Written request a
Return the lines of the entries that start with the line containing "Screen dimensions: 360x360" and end with the line containing "the bus icon", both included, reproduced character for character.

Passage
————

Jared Diamond presents a plausible cause for the Anasazi demise in his book "Collapse", but of more interest to this timeline is a passage in his Maya chapter which mentions Cortez. The Maya civilization had collapsed hundreds of year before the Spaniards came and the region was sparsely populated at the time of Cortez.

From Collapse:

"When Cortez and his Spanish army passed through the Central Peten in 1524 and 1525, they nearly starved because they encountered so few villages from which to acquire corn. Cortez passed within a few miles of the ruins of the Classic cities of Tikal and Palenque, but he heard or saw nothing of them because they were covered by jungle and almost nobody was living in the vicinity."

If Cortez was killed and the Aztecs are ravaged by small pox then subsequent conquistadors would have a very rough time. They could not rely on natives for food supply or for information. They would also have a harder time trying to play one tribe against another. And they would have far fewer natives to try to bully into giving them gold or to use as cheep labor. Even if the Aztec empire were to fall, the Spanish conquest of the region would be greatly slowed.

1920's Battle of Mecca

Any reason you chose the 1920's or suggested the 1920's?

Slow gold

The timeline does not explicitly state when Cortes dies but I assume it is in 1519 when Cortes first arrives at Tenochtitlán. With a POD this late I think the Aztecs are still doomed.

- Cortes has already slaughtered tens of thousands of Aztecs (30,000 in Cholula alone).

- The Spanish in general have now seen ample evidence of the vast amounts of Aztec gold.

- Cortes has coerced the Tlaxcalteca and others against Tenochtitlán, so an ongoing Aztec civil war is very likely.

- In OTL the Aztec small pox epidemic was started in 1520 by Spanish who were to meet up with Cortes. In this timeline the outbreak would be somewhat later and would start more towards the coast, but it would ultimately have the same effect.

The lesson the Spanish would learn from Cortes' failure is that Cortes had overextended himself; not that Cortes was "wrong".

So what about the Inca? Pizzaro (or some Pizzaro-like person) would be later. The Inca would still be ravaged by small pox but perhaps their civil wars would be resolved before Pizzaro arrives. If the Inca get organized they could offer a much better defense than in OTL but they would still undoubtedly be ultimately defeated.

————

Written request b
From the Cortez passage, retype the section that opens with the words containing "- The Spanish" and closes with "be ultimately defeated.", keeping it identical.

Source records
————

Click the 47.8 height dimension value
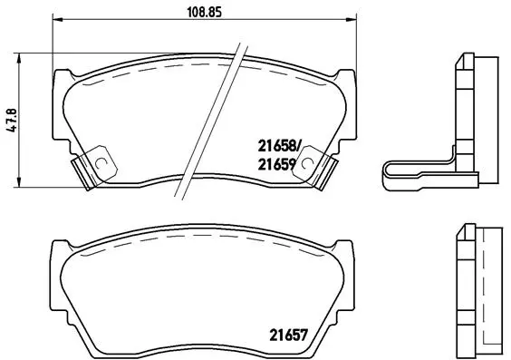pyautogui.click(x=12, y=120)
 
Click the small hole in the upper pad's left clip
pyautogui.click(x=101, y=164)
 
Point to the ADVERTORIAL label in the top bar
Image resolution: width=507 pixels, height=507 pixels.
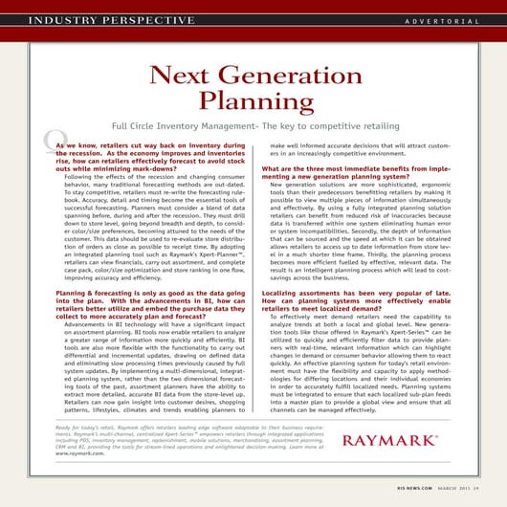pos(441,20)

————

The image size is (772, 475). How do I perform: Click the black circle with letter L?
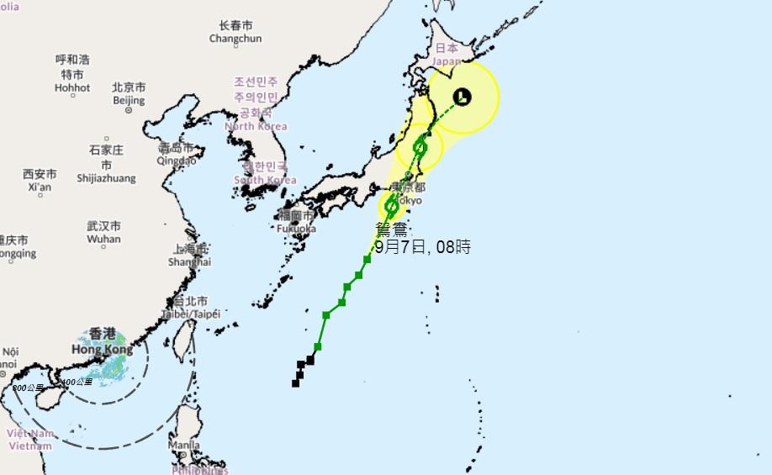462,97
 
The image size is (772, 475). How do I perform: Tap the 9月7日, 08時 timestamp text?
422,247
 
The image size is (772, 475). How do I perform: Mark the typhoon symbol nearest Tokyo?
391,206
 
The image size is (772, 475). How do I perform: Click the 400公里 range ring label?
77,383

————

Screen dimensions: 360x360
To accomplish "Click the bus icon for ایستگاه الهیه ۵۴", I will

————

Final result a
Screen dimensions: 360x360
To accomplish "Click the bus icon for ایستگاه الهیه ۵۴", I will

Final result b
- The Spanish in general have now seen ample evidence of the vast amounts of Aztec gold.

- Cortes has coerced the Tlaxcalteca and others against Tenochtitlán, so an ongoing Aztec civil war is very likely.

- In OTL the Aztec small pox epidemic was started in 1520 by Spanish who were to meet up with Cortes. In this timeline the outbreak would be somewhat later and would start more towards the coast, but it would ultimately have the same effect.

The lesson the Spanish would learn from Cortes' failure is that Cortes had overextended himself; not that Cortes was "wrong".

So what about the Inca? Pizzaro (or some Pizzaro-like person) would be later. The Inca would still be ravaged by small pox but perhaps their civil wars would be resolved before Pizzaro arrives. If the Inca get organized they could offer a much better defense than in OTL but they would still undoubtedly be ultimately defeated.